THE PROMISE AND PROBLEMS OF TELEMEDICINE
As the 11th annual conference of the International Society for Telemedicine and eHealth drew to a close Wednesday in Cape Town, South Africa, the ability of Africa to adopt and sustain telemedicine to improve delivery of health care in under-serviced rural areas came under discussion.
eHealth enables rural health clinics with no in-house specialist care to obtain expert consultation and diagnosis through various information and communication technologies (ICTs) such as video-conferencing, or the e-mailing of digital images of patients to specialists in urban referral hospitals.
However, telemedicine projects already operational in sub-Saharan Africa show that the region presents several challenges concerning the demands of eHealth technology.
ICTs central to telemedicine tend to be taken for granted in developed countries, but are often lacking in sub-Saharan Africa. Catharine Omaswa of the Ugandan National eHealth Committee noted, for instance, that her country might only have a modern ICT infrastructure by 2025.
A lack of computer skills on the part of health care personnel and limited understanding of the role of ICTs were also cited as pitfalls. All of this leads to a sobering question, said Maurice Mars of the Department of TeleHealth at the University of KwaZulu-Natal in the South African coastal city of Durban: "Are the First World standards of telemedicine going to allow telemedicine to flourish in Africa?"
He also cautioned that telemedicine might not be Africa's answer to health problems because "we may be transferring the problem (of diagnosis and care) from one overburdened doctor to another overburdened doctor" -- this in reference to the shortage of medics across the continent.
Better news, however, emerged concerning Rwanda's telemedicine programme led by the only eHealth specialist in that country, Richard Gakuba. Since the implementation of the programme's pilot projects in 2003, "We have seen better expertise in eHealth service delivery and we have a task force firmly in place," he noted.
The programme is not without problems.

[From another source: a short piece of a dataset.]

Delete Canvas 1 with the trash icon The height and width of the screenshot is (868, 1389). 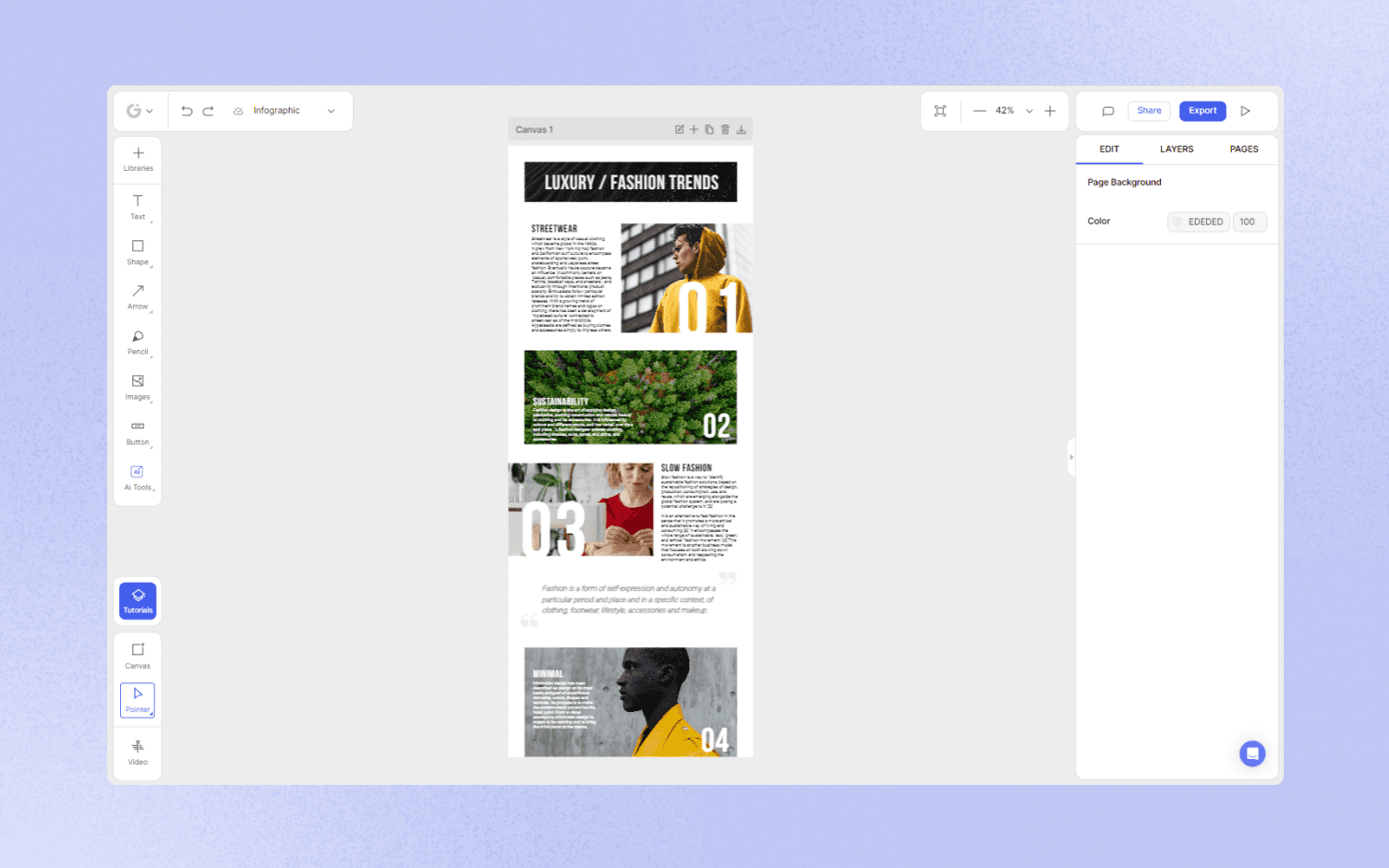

But, Gakuba said success had come as a result of the government's strong commitment to the project, evident in the ICT systems installed in some hospitals.
Added Irma Velasquez of the World Health Organisation's (WHO) eHealth for Health Care Delivery Programme, "Telemedicine is impossible without the support of government."
Joanna Fursse of the Brunel Research Group for Health Technologies at Brunel University in the United Kingdom noted further that the sustainability of telemedicine had to be given thorough consideration before projects were started: "Consideration of sustainability factors during the planning stage can reduce the delay of a project."
Every initiative, she said, also needed someone to champion it -- a proponent of eHealth who could spread enthusiasm for telemedicine in the community, and amongst patients and care givers.
Successful implementation of eHealth policies would provide a boost to a continent that currently shoulders a substantial disease burden. Estimates from the Joint United Nations Programme on HIV/AIDS and the WHO show that two thirds of the approximately 40.3 million people in the world infected with the HI-virus live in sub-Saharan Africa.
The WHO further notes that malaria kills over a million people every year, 90 percent of them in sub-Saharan Africa.